Where it falls short

Long context: typically 4-16K, not 1M.
Multimodal: Phi-3 vision exists; quality below GPT-4o.
Tool use: less mature.
Edge cases / general world knowledge: smaller training data effect.

Quantization

INT4 / INT8 reduces footprint: - Phi-3 mini fp16: ~7 GB. - Phi-3 mini INT4: ~2 GB. Runs on phone.

ONNX Runtime supports both.

Vs Ollama (Llama small)

Aspect	Phi-4 + ONNX	Llama small + Ollama
Setup	Download ONNX	`ollama pull llama3`
Integration	Native .NET	HTTP API
Latency	Lower	Slightly higher
Quality	Comparable in size	Comparable
Ecosystem	MS-aligned	Wider

Both viable.
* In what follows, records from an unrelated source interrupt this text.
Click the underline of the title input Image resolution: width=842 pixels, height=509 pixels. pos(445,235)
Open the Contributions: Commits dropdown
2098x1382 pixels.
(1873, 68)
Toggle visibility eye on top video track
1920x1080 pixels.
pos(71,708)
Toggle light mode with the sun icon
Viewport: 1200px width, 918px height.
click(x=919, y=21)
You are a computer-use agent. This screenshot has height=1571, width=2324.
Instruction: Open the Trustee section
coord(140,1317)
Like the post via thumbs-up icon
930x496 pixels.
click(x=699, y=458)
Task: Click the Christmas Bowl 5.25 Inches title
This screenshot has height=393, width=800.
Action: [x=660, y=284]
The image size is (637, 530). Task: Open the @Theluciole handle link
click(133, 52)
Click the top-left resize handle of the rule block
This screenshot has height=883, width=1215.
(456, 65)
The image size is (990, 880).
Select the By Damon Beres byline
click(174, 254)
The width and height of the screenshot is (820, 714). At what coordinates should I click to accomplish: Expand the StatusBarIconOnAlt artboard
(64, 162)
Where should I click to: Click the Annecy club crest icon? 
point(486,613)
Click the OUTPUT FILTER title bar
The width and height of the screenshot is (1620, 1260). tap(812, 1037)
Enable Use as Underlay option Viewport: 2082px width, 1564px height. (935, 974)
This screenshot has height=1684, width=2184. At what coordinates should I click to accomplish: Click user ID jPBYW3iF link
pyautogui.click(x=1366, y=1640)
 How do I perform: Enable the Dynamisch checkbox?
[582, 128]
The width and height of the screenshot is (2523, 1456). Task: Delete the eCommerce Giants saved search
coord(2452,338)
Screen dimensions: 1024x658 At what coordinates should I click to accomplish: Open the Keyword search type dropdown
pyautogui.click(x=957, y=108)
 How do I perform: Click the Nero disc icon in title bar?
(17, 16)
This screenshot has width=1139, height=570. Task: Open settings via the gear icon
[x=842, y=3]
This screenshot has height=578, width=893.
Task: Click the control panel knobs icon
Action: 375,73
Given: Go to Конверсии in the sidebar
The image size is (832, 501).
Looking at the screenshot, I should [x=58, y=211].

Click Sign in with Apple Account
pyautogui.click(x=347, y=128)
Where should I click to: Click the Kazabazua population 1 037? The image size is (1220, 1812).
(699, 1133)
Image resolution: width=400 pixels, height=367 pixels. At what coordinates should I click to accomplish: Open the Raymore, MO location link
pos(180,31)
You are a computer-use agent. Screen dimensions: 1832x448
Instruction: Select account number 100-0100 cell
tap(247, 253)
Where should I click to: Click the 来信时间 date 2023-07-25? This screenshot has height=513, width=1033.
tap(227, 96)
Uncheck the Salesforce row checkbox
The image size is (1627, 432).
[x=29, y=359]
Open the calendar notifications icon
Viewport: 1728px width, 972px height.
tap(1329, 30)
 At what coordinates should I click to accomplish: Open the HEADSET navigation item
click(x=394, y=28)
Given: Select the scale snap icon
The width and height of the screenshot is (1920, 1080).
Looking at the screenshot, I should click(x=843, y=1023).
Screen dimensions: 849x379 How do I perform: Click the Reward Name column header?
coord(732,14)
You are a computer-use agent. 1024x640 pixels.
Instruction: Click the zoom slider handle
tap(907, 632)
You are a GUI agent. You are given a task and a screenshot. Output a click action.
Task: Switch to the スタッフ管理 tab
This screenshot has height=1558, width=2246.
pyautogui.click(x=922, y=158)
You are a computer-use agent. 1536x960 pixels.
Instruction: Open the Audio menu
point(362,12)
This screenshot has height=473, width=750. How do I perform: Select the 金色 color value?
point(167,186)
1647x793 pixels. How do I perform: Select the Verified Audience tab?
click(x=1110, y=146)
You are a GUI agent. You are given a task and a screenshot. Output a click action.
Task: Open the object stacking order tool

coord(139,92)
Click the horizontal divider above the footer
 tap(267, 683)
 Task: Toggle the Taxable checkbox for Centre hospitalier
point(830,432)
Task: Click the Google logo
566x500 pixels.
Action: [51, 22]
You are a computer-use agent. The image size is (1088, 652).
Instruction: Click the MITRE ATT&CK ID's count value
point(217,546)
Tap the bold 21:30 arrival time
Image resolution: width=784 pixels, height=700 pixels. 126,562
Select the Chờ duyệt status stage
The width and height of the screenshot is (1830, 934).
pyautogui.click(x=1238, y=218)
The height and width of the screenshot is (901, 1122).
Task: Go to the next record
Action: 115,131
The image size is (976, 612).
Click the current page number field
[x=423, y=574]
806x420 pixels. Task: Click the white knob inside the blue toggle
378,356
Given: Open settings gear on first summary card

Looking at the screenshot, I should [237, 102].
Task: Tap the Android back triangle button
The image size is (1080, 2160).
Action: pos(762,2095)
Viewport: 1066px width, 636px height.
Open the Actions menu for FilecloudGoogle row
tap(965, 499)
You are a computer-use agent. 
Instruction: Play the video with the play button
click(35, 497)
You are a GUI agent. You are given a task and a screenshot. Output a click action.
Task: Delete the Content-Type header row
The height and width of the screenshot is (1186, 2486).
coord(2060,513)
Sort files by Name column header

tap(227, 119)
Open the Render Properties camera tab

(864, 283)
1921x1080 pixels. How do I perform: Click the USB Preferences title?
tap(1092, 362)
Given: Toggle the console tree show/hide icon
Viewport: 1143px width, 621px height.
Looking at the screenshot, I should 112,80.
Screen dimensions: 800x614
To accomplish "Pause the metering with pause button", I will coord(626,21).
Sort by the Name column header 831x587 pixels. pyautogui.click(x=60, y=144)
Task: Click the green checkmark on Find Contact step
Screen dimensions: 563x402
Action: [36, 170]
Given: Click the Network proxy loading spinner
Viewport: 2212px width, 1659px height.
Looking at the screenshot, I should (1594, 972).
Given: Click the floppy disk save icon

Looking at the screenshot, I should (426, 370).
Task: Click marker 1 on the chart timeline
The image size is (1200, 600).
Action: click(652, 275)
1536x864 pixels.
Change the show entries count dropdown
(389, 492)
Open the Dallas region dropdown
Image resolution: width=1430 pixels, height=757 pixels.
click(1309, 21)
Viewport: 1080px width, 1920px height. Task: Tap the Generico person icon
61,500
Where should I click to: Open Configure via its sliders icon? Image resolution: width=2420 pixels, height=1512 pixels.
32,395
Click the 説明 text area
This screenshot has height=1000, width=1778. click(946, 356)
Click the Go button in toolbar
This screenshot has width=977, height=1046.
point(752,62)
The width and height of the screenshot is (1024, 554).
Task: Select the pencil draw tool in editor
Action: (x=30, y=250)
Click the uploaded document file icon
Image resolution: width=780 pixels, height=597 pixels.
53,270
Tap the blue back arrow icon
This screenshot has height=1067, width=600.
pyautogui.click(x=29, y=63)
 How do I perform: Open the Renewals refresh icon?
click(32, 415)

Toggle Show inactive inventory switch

Ollama easier for prototyping; ONNX better for shipping in .NET app.

Hardware acceleration

DirectML on Windows.
CUDA on NVIDIA.
CoreML on Mac (Apple Silicon).
CPU as fallback.

ONNX Runtime auto-picks.

.NET MAUI integration

Phi-3 mini in a mobile app: download model on first run; all inference local.

Senior considerations

Pick small models for narrow tasks: classification, formatting, simple Q&A. Don't expect frontier-level reasoning.
Measure on YOUR data: benchmarks lie; domain quality varies.
Battery / thermal on mobile: inference is CPU/GPU heavy.
Updates: model bundling vs OTA download. Plan rollback.